─── RECORDED DATA ───
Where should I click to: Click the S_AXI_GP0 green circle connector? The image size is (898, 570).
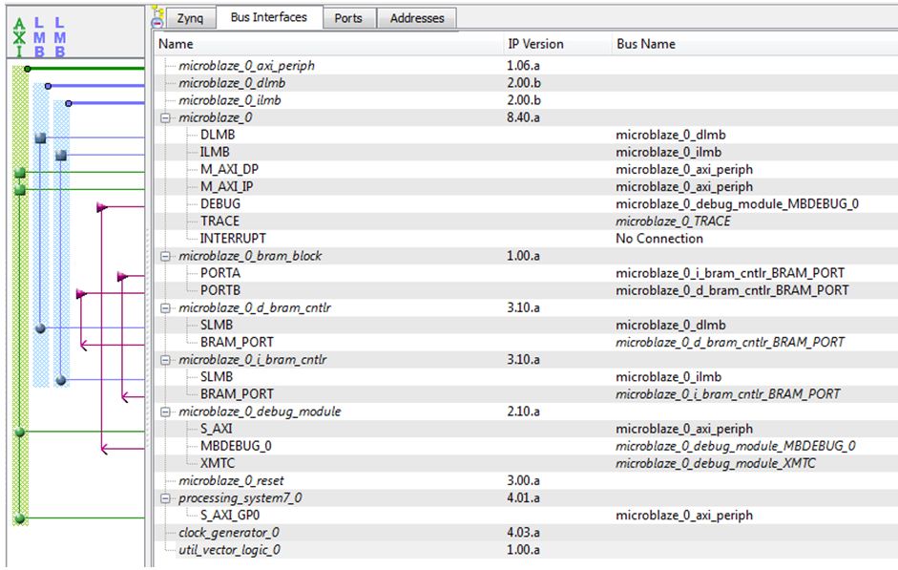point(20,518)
───
─── RECORDED DATA ───
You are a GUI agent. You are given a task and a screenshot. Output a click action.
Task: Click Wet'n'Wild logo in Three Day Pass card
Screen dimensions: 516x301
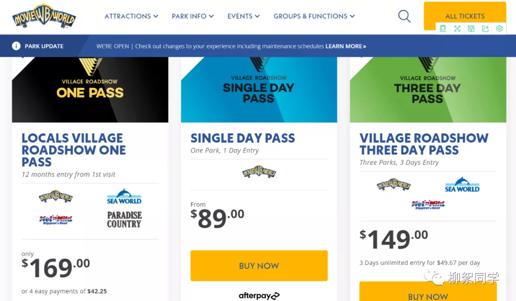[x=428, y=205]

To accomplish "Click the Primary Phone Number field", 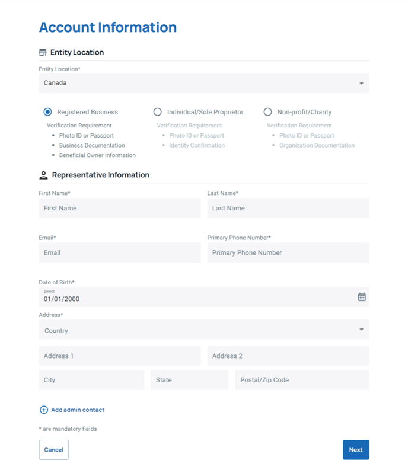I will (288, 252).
───
─── RECORDED DATA ───
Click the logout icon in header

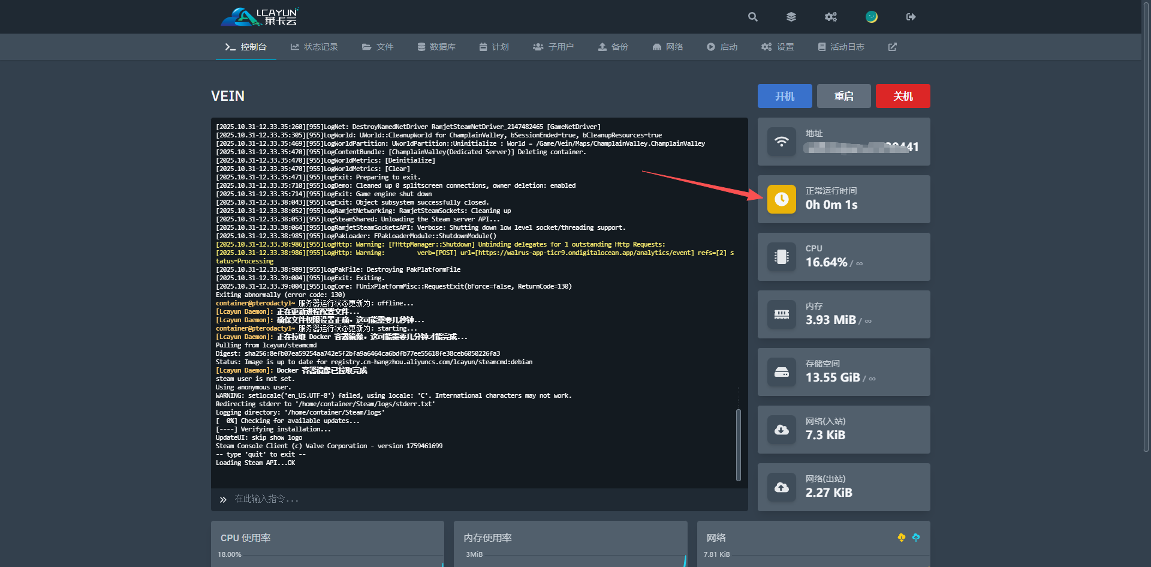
───
*PROBLEM:* Duplicate the records from the line with "Where should I" to the line with "point(20,518)", leaving the pictures out of your answer.

*RESPONSE BELOW:*
Where should I click to: Click the S_AXI_GP0 green circle connector? The image size is (898, 570).
point(20,518)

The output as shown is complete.